Sukses

Ridwan Kamil Akui Jabar Tak Punya Anggaran untuk Lockdown

Liputan6.com, Bandung - Gubernur Jawa Barat Ridwan Kamil menyatakan akan mengikuti arahan pemerintah pusat terkait melonjaknya kasus Covid-19. Di sisi lain, salah satu isu yang berembus di masyarakat saat ini adalah pemberlakuan lockdown.

Ridwan Kamil mengaku tak masalah dengan adanya usulan tersebut di tengah lonjakan kasus Covid-19. Hanya saja, dia menyinggung soal anggaran.

"Lockdown itu pada dasarnya kami akan mengikuti arahan pemerintah pusat. Dan sebenarnya tidak ada istilah lockdown," kata pria yang akrab disapa Emil itu di Gedung Pakuan, Kota Bandung, Senin (21/6/2021).

Menurut Emil, istilah lockdown sama dengan pembatasan sosial berskala besar (PSBB). Hal itu dikarenakan sebelumnya sudah disepakati tidak ada lagi istilah lockdown.

"Saya juga bingung dihidupkan lagi istilah lockdown karena dulu sudah disepakati lockdown itu bahasa Indonesia-nya PSBB. Jadi istilah PSBB ini harus dibarengi dengan kesiapan pangan, sembako kepada mereka yang tidak bisa WFH," tuturnya.

Jika lockdown atau PSBB kembali diterapkan, Emil mengatakan pemerintah harus siap untuk kebutuhan pangan warganya. Musababnya, tidak semua pemerintah daerah memiliki anggaran yang cukup untuk memenuhinya.

"Dan kami dari Jawa Barat anggaran memang sudah tidak ada. Kalaupun itu (lockdown) diadakan, kepastian logistik dari pusat harus sudah siap baru kami akan terapkan di Jawa Barat," ucap mantan Wali Kota Bandung itu.

 

2 dari 3 halaman

Kebut Vaksinasi di Jabar

Sementara itu, Pemprov Jabar mengakselerasi program vaksinasi Covid-19 bagi semua kalangan untuk mengejar target kekebalan kelompok atau herd immunity. Emil pun memastikan vaksinasi Covid-19 tidak lagi dibatasi untuk kalangan tertentu.

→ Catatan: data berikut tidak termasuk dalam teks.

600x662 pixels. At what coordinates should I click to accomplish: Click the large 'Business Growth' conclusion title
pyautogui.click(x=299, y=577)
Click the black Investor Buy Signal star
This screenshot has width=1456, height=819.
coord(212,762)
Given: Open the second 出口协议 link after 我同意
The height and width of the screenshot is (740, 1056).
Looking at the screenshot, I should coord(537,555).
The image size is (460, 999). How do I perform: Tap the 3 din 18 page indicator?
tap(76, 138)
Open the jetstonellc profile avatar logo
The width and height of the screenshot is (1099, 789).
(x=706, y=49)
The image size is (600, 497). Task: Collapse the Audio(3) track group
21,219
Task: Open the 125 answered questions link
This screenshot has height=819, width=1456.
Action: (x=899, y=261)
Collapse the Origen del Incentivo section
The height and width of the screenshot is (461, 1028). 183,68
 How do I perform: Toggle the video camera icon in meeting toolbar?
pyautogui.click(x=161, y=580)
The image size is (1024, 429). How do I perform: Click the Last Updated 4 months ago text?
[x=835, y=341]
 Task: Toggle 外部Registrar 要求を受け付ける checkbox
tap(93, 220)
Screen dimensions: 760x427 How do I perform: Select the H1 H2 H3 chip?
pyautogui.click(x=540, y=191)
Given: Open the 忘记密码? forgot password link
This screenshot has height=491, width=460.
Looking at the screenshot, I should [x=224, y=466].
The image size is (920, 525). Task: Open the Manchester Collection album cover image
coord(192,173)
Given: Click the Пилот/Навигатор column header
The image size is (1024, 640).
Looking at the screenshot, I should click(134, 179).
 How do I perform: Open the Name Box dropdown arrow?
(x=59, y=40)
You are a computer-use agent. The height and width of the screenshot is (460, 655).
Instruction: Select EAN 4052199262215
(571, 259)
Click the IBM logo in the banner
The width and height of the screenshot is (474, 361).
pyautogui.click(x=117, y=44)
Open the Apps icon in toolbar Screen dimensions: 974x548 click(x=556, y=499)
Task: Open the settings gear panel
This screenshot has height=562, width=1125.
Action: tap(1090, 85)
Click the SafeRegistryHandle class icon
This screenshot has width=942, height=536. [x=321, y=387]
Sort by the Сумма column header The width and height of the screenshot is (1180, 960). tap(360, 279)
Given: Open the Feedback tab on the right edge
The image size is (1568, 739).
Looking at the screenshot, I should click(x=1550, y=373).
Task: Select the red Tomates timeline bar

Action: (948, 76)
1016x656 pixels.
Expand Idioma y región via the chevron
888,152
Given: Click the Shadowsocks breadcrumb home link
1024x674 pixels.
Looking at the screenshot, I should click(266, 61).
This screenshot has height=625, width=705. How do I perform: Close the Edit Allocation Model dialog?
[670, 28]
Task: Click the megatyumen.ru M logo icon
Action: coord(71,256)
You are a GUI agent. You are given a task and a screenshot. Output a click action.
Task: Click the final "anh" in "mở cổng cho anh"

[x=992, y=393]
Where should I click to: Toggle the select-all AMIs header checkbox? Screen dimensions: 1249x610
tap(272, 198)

"Sudah diputuskan vaksinasi di Jawa Barat diperbolehkan untuk seluruh warga di atas 18 tahun ke atas. Jadi, tidak lagi sekarang vaksinasi dibatasi untuk nakes, TNI/Polri, dan lansia. Kita akan menghabiskan semua vaksinasi untuk mengejar herd immunity sehingga tidak hanya di Bandung raya dan Bodebek tetapi di seluruh Jawa Barat," kata Emil.

Emil menuturkan, percepatan vaksinasi di Jabar akan ditentukan oleh suplai vaksin dari Kemenkes pada tahap kedua nanti. "Dengan kepastian suplai vaksin untuk tahap duanya sudah dijamin oleh Kementerian Kesehatan," ujarnya.

Melalui percepatan vaksinasi ini, Emil berharap tercapainya kekebalan kelompok khususnya di Jawa Barat. Sebab, hingga saat ini tingkat penularan Covid-19 di wilayah Jabar masih sangat tinggi.

"Dengan begitu arahan presiden agar vaksinasi bisa lebih akseleratif puncaknya di Agustus khususnya di Jawa Barat menggunakan tempat-tempat besar seperti stadion," kata dia.